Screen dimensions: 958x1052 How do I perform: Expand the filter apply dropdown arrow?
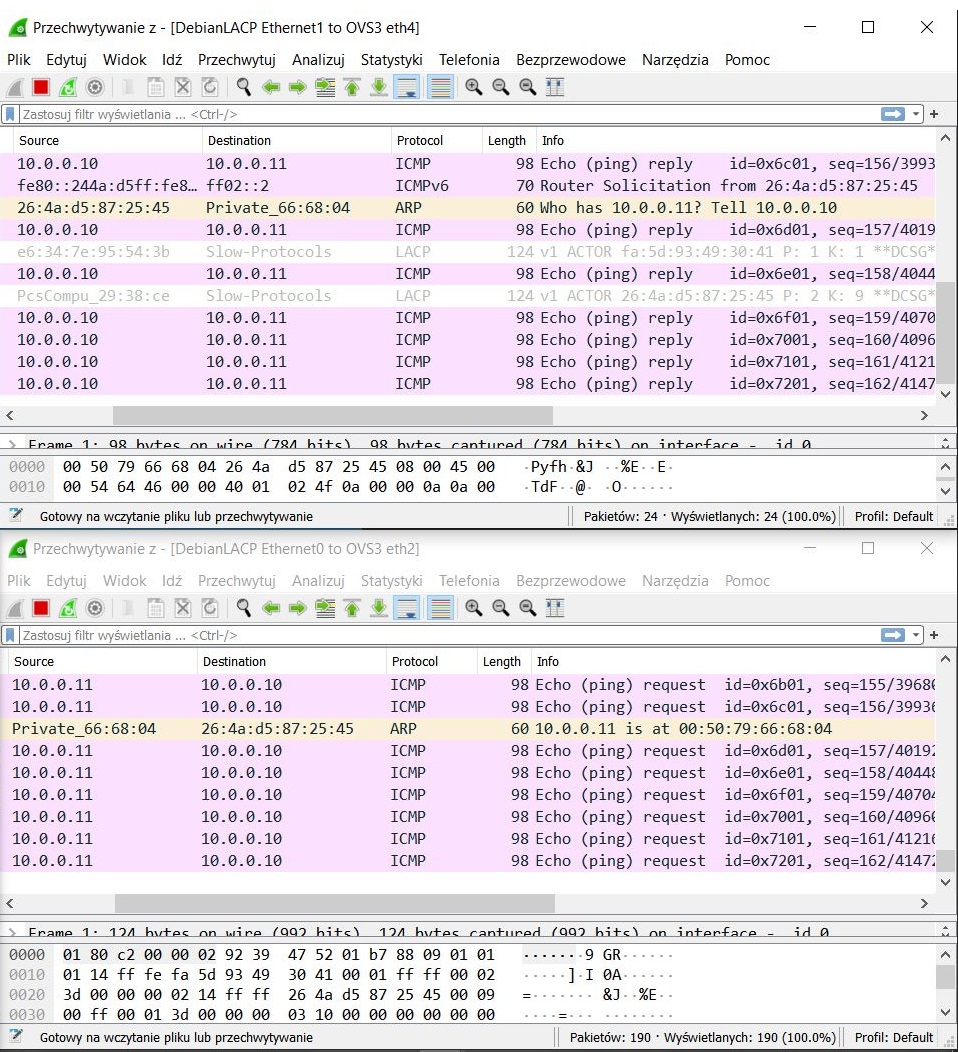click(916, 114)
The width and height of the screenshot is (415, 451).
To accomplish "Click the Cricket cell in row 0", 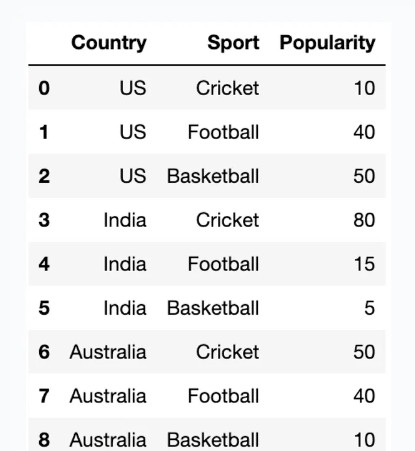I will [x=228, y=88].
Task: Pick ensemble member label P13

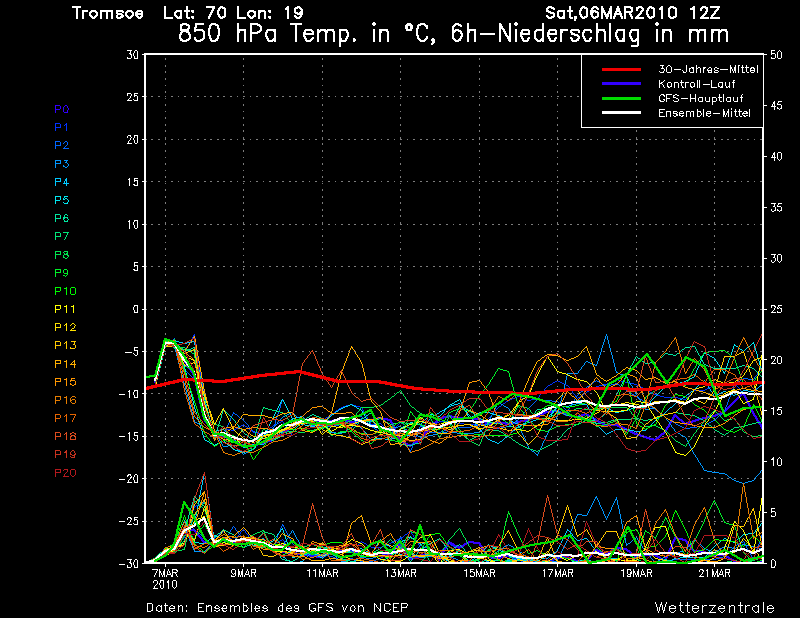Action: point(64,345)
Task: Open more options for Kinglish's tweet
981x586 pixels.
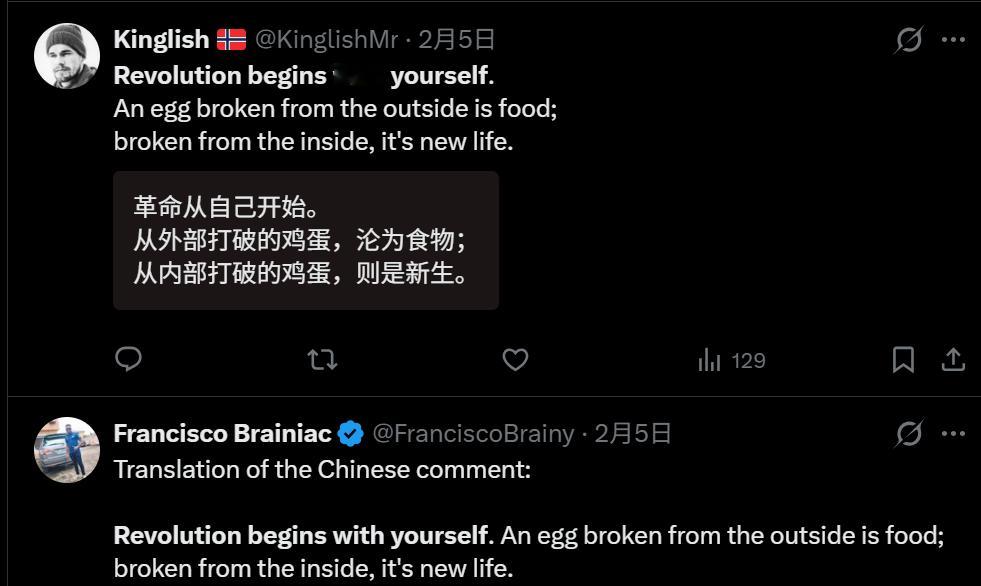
*-*-*
PROBLEM TO SOLVE>
Every line from the one with "Task: Pick ensemble member label P13" to the end of the records above should be restated word for word, and no picture belongs in the copy.

RESULT>
Task: Pick ensemble member label P13

Action: point(64,345)
Task: Open more options for Kinglish's tweet
981x586 pixels.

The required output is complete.